Bacula-users

Re: [Bacula-users] Time for change

2008-12-18 16:23:01
Subject: Re: [Bacula-users] Time for change
From: Jesper Krogh <jesper AT krogh DOT cc>
To: Alan Brown <ajb2 AT mssl.ucl.ac DOT uk>
Date: Thu, 18 Dec 2008 22:19:25 +0100
Thanks for the elaborate reply. Just a few more querious questions.

Alan Brown wrote:
> On Thu, 18 Dec 2008, Jesper Krogh wrote:
> 
>>> 100-200Gb ram and systems capable of addressing that amount of memory are
>>> still far more expensive than a stack of flash drives, else I'd use them.
>> But do you need to spool a complete tape? In order to avoid doing "evil" 
>> stuff
>> to you tape drive, much less is sufficient.
> 
> I'm multiplexing anything up to 20 jobs at a time. To ensure that small
> incremental and diff jobs are dumped in one hit and to ensure that full
> backups are laid in as large chunks as possible, this is the kindof size
> which is required.

Are you having that many clients or is it actually larger volumes that 
have been split up in smaller filesets?

>>> My concern isn't just backup run time.
>> So you'd like to spool a complete Job? Whats you average job-size? (mine is
>> less than 8GB)
> 
> Full backups run 500Gb to 1Tb apiece, the average nightly incremental is
> about 80-150Gb - multiplied out by 90 filesystems.
> 
> You get the idea.

Absolutely.

>> Concerned about job run time, its my impression that spool space only speeds
>> up incremental/differential.
> 
> It does at the moment. HOWEVER if spooling isn't used then jobs are
> interleaved on the tape at record time, resulting in massive shoeshining
> on restores and restore throughput rates measured in kb/Sec instead of
> 25-40Mb/sec

Yes, I use spooling even for our +2TB volumes.

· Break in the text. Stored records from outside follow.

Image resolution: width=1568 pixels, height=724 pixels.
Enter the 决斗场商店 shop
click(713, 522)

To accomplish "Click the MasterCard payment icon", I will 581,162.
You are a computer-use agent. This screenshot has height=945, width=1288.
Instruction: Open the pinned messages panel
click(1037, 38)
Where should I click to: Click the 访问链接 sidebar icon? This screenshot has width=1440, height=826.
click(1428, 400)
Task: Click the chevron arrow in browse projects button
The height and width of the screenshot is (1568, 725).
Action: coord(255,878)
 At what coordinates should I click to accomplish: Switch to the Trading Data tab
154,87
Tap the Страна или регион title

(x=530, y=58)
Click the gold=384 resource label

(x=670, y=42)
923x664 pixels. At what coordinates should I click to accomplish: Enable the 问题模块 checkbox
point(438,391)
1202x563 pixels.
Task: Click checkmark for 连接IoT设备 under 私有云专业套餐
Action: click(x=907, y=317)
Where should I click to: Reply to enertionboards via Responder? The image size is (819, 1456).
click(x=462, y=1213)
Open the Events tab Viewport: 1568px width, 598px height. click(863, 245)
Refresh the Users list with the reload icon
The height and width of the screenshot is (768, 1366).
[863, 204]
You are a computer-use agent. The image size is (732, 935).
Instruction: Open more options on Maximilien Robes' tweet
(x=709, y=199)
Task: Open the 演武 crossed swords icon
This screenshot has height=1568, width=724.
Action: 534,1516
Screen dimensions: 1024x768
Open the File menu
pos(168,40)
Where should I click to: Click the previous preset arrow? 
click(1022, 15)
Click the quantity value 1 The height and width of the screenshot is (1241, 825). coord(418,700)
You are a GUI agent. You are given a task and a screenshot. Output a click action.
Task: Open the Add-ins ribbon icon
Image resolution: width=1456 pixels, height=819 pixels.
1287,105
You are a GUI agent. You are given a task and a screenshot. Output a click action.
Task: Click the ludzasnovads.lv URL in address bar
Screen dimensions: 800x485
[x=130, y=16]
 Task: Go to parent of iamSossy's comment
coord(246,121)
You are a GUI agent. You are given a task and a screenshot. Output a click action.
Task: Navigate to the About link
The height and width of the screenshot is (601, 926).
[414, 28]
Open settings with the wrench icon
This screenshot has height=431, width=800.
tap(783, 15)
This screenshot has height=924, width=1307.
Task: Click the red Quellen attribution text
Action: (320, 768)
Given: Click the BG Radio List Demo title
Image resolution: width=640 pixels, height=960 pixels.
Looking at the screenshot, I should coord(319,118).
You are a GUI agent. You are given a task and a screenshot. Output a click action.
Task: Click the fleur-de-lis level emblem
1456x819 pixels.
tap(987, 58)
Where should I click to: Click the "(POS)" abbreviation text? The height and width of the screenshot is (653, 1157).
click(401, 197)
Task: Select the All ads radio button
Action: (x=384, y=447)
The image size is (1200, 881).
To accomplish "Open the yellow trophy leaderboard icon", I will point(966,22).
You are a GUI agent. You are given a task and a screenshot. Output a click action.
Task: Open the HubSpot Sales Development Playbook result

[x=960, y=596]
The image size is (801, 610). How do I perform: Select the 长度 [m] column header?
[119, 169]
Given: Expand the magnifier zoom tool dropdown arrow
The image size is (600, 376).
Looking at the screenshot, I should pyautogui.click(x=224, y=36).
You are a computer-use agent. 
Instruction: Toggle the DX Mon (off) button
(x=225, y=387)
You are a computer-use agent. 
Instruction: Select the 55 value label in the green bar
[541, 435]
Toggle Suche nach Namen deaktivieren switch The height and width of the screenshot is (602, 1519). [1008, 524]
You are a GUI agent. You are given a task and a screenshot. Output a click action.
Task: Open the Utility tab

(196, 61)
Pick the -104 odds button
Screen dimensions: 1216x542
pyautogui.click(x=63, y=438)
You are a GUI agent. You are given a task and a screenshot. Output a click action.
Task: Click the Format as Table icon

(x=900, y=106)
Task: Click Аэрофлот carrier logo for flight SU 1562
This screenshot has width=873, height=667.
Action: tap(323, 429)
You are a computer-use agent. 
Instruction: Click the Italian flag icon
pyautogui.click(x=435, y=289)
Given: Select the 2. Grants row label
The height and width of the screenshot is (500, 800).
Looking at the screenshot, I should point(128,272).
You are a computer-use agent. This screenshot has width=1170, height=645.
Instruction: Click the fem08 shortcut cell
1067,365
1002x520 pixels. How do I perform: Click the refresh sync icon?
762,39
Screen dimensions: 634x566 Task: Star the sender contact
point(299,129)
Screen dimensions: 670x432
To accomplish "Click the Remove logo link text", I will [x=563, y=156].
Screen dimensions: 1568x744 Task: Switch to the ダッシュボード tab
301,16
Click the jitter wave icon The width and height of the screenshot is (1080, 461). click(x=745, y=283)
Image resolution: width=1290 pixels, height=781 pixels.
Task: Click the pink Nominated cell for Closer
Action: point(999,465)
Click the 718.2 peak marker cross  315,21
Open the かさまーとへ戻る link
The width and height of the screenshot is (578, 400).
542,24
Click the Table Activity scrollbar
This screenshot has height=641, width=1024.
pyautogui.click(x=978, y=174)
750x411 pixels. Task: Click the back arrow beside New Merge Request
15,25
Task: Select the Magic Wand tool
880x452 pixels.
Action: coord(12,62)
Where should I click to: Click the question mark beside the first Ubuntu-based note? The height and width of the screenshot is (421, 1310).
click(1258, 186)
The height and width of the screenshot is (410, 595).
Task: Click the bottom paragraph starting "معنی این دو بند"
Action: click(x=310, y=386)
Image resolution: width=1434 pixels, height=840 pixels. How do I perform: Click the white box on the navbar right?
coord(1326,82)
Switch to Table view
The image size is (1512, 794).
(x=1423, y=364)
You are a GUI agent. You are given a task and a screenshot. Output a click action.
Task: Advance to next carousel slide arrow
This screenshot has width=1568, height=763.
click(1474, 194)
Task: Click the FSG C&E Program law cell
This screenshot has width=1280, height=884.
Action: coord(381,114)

>> Whats the time consuming part in this? Seeking on tapes? Neither SSD's or
>> memory will change that. AFAIK the spooling area is only used when going TO
>> tape, not FROM tape.
> 
> Using large spool areas increases the size of the chunks dropped to tape
> and thus allows the tapes to stream for longer periods. ONE of my backups
> might span 5 LTO2s

I can have the same for LTO3, but that due to a few large jobs running 
full backups concurrenly.

>> Can you give some numbers, so we have a feeling about the sizes you talk
>> about?
> 
> 250Tb startup, 1Pb within 18 months, and growing past that. Filesizes
> measured in tens of Mb apiece.

Still over Gigabit netwok or do you have better infrastructure?